───── Material for the task ─────

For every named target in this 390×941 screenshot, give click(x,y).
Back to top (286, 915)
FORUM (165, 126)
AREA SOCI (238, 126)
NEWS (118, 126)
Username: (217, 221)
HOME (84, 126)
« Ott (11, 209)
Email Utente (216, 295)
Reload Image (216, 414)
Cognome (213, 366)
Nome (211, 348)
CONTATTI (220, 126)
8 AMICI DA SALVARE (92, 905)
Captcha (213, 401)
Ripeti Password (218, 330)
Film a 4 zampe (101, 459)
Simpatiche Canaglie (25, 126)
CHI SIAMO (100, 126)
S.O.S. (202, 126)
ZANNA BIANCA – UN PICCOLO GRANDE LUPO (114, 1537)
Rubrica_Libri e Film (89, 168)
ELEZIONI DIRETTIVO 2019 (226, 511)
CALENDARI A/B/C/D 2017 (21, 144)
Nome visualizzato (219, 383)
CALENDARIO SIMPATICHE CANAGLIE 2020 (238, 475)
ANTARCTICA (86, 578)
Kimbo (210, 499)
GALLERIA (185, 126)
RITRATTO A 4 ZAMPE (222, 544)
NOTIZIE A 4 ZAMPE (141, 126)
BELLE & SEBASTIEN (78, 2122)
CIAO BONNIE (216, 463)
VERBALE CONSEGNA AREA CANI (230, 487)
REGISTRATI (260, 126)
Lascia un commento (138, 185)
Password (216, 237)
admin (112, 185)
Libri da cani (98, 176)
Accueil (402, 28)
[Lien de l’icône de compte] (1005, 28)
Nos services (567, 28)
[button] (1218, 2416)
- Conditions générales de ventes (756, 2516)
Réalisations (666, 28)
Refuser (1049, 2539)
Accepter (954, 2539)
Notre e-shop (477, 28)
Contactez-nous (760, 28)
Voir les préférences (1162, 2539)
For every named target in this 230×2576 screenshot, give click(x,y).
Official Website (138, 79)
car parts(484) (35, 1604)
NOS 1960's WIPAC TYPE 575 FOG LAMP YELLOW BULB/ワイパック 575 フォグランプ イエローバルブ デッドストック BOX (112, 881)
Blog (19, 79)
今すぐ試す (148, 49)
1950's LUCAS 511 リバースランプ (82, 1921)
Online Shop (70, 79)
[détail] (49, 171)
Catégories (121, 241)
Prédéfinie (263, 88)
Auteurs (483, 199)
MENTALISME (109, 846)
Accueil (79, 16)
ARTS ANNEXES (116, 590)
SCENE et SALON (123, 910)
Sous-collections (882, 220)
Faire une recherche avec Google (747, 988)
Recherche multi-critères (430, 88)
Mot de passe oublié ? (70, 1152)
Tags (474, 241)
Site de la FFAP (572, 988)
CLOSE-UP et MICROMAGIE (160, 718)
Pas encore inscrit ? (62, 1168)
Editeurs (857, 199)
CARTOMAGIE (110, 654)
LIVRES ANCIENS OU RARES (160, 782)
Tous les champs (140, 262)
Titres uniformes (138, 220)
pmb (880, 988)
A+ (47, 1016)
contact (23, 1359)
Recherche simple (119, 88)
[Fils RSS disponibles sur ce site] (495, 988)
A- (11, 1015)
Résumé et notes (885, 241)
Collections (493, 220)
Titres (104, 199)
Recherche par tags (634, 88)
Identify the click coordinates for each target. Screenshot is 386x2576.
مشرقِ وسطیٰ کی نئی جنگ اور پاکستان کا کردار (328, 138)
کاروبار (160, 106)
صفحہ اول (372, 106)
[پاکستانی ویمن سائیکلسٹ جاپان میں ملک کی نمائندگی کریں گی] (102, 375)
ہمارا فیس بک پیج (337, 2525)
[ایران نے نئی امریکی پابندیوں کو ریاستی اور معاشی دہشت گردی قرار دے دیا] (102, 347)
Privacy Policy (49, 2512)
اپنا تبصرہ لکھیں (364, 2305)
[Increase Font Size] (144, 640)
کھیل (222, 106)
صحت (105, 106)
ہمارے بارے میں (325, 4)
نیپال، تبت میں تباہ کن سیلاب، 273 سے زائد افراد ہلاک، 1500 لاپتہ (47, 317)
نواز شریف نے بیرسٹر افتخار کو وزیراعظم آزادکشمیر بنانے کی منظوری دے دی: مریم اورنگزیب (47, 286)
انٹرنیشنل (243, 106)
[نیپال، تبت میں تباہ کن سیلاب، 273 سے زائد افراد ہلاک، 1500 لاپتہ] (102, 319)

─────

[What is being asked] All lines in the data above from the one with "For every named target in this 230×2576" through the one with "ہمارے بارے میں (325, 4)" must be repeated exactly, and no others.

[Problem solution]
For every named target in this 230×2576 screenshot, give click(x,y).
Official Website (138, 79)
car parts(484) (35, 1604)
NOS 1960's WIPAC TYPE 575 FOG LAMP YELLOW BULB/ワイパック 575 フォグランプ イエローバルブ デッドストック BOX (112, 881)
Blog (19, 79)
今すぐ試す (148, 49)
1950's LUCAS 511 リバースランプ (82, 1921)
Online Shop (70, 79)
[détail] (49, 171)
Catégories (121, 241)
Prédéfinie (263, 88)
Auteurs (483, 199)
MENTALISME (109, 846)
Accueil (79, 16)
ARTS ANNEXES (116, 590)
SCENE et SALON (123, 910)
Sous-collections (882, 220)
Faire une recherche avec Google (747, 988)
Recherche multi-critères (430, 88)
Mot de passe oublié ? (70, 1152)
Tags (474, 241)
Site de la FFAP (572, 988)
CLOSE-UP et MICROMAGIE (160, 718)
Pas encore inscrit ? (62, 1168)
Editeurs (857, 199)
CARTOMAGIE (110, 654)
LIVRES ANCIENS OU RARES (160, 782)
Tous les champs (140, 262)
Titres uniformes (138, 220)
pmb (880, 988)
A+ (47, 1016)
contact (23, 1359)
Recherche simple (119, 88)
[Fils RSS disponibles sur ce site] (495, 988)
A- (11, 1015)
Résumé et notes (885, 241)
Collections (493, 220)
Titres (104, 199)
Recherche par tags (634, 88)
Identify the click coordinates for each target. Screenshot is 386x2576.
مشرقِ وسطیٰ کی نئی جنگ اور پاکستان کا کردار (328, 138)
کاروبار (160, 106)
صفحہ اول (372, 106)
[پاکستانی ویمن سائیکلسٹ جاپان میں ملک کی نمائندگی کریں گی] (102, 375)
ہمارا فیس بک پیج (337, 2525)
[ایران نے نئی امریکی پابندیوں کو ریاستی اور معاشی دہشت گردی قرار دے دیا] (102, 347)
Privacy Policy (49, 2512)
اپنا تبصرہ لکھیں (364, 2305)
[Increase Font Size] (144, 640)
کھیل (222, 106)
صحت (105, 106)
ہمارے بارے میں (325, 4)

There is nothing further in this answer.